Sept. 20 - Week 4 - Instructions:

  1. I am posting the new weekly materials for the following weeks a little early(Saturday or Sunday), so you can see a bit ahead. Make sure to check the calendar for due dates. Assignments should also show up under your To Do list on the canvas home page. Also, I usually finish grading within a week after the due date, often earlier, so check the gradebook for grades and comments periodically. I think you may get notifications on grades too, depending on your Canvas settings.
  2. Another Note: If I mention Lightroom in the class, I am almost always talking about Lightroom Classic, which is the desktop version of lightroom, not the one named just Lightroom, which is more mobile oriented. Confusing huh? Adobe did it not me ;)
  3. Mission College tutoring is now online, and there is tutoring for this class if you need it.
  4. Reading for this week.
    Go over Chapter One. The Image Frame from The Photographers Eye
  5. Review the terms page
  6. Read the files on thinking about photos and the file on critique procedure.

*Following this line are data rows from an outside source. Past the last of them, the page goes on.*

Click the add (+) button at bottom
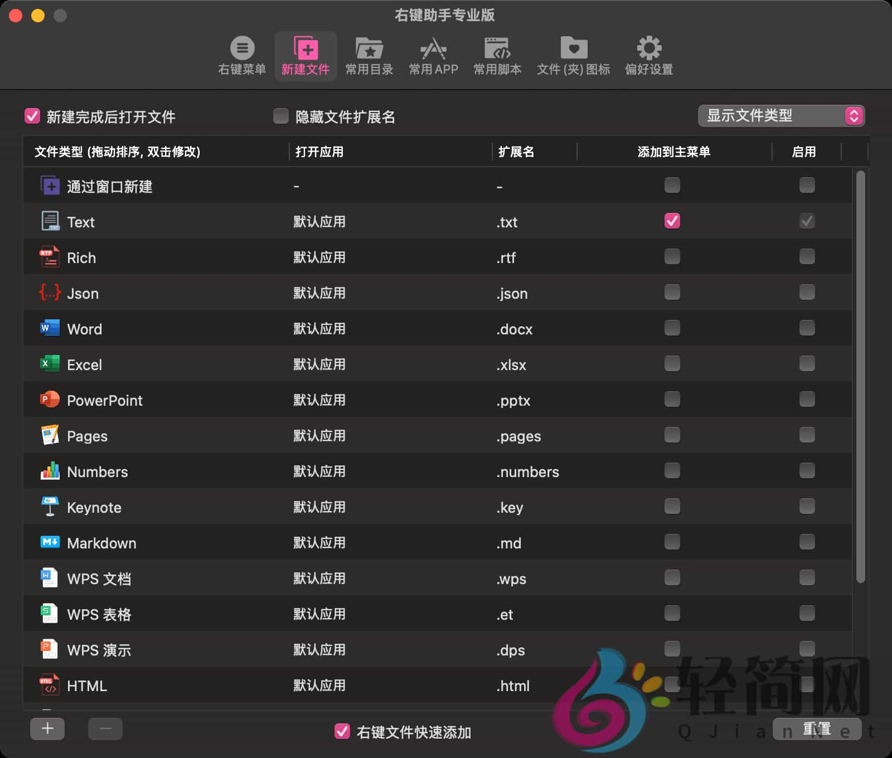This screenshot has height=758, width=892. 47,728
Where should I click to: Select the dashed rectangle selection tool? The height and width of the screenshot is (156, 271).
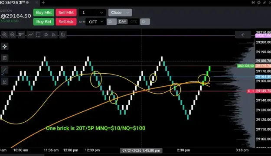click(38, 35)
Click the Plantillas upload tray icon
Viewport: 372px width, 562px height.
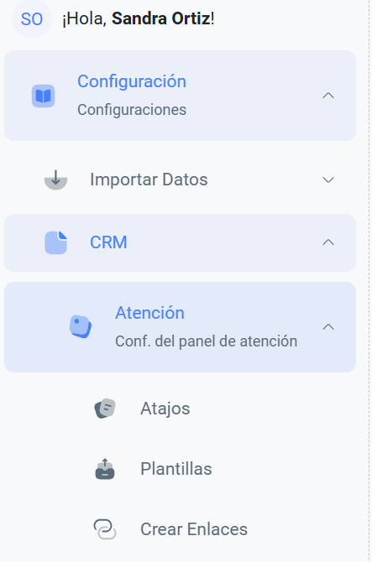click(105, 469)
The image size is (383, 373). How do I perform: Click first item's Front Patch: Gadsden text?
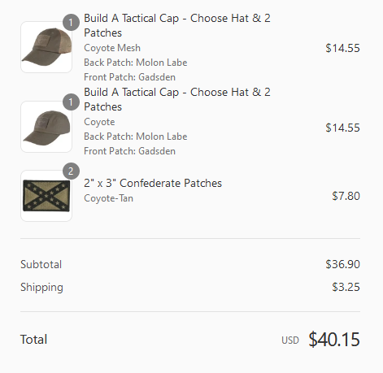129,77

  7. Watch the video What Makes a Good Photo
  8. Assignment: Take a look at the images submitted for Assignment 1, and then comment on 1 image from someone else in the discussion forum called Assignment 1 Discussion. Tell us one image from the assignment that you liked and why. We are looking for factors that can make a portrait more interesting or aesthetically pleasing in some way. It could be lighting, expression, etc. Basically, what can make a portrait "good", whatever that means to you?
    Read the files on thinking about photos and the file on critique procedure for ideas on what to talk about. Here is the link to the files from Assignment 1 to use for the discussion.
  9. Watch the video on Introduction to Adobe Bridge
  10. Assignment: Complete the Camera Survey Assignment in Canvas
    • Make sure to answer all the questions, using your camera manual when you need to. If you don't have your manual, you can usually download it.
  11. Assignment 3: Collect 5 photos from a photographer of your choice. They can be the work of any kind of photographer(commercial, artist, photojournalist, etc). The work can be straight or manipulated. Check the calendar in Canvas for due dates.
    To Turn in:
    1. Resize your images to a maximum dimension of 1200 pixels wide or 1200 pixels high(watch the video Image Processing and Renaming Files with Bridge and Photoshop) and save them as jpegs with a quality setting of 7 or higher, or see other methods below.
      • If you don't resize to this size, Canvas might not upload the file.
      • NOTE: The Image Processor can now be found in Photoshop by going to the File Menu, and then scripts. It is no longer available in Bridge as of Spr 18.
        The export dialog in Lightroom is under the file menu.
      • You can also now export directly from Bridge using the export panel as of Bridge 2020. See the quick tip on exporting to jpegs from Bridge here.
      • You could also import into Lightroom Classic instead of Bridge, and export from Lightroom Classic, following the procedures in the video Importing and Exporting files with Lightroom. Use the same 1200x1200 pixel size from above in the export window, but use quality 70 instead of 7(The Lightroom quality slider goes to 100!)
    2. Make sure your images are named like this:
      photographersfirstname_photographers lastname
      _assign3_imagenumber.jpg
      • Watch the video on Image Processing and Renaming Files with Bridge and Photoshop and/or Importing and Exporting files with Lightroom to rename files quickly. You could also export from Bridge 2020.
    3. Upload your 5 images only to the assignment in Canvas. Do not zip the files this this time, so other students can see later. Upload the images as 5 separate files with your submission.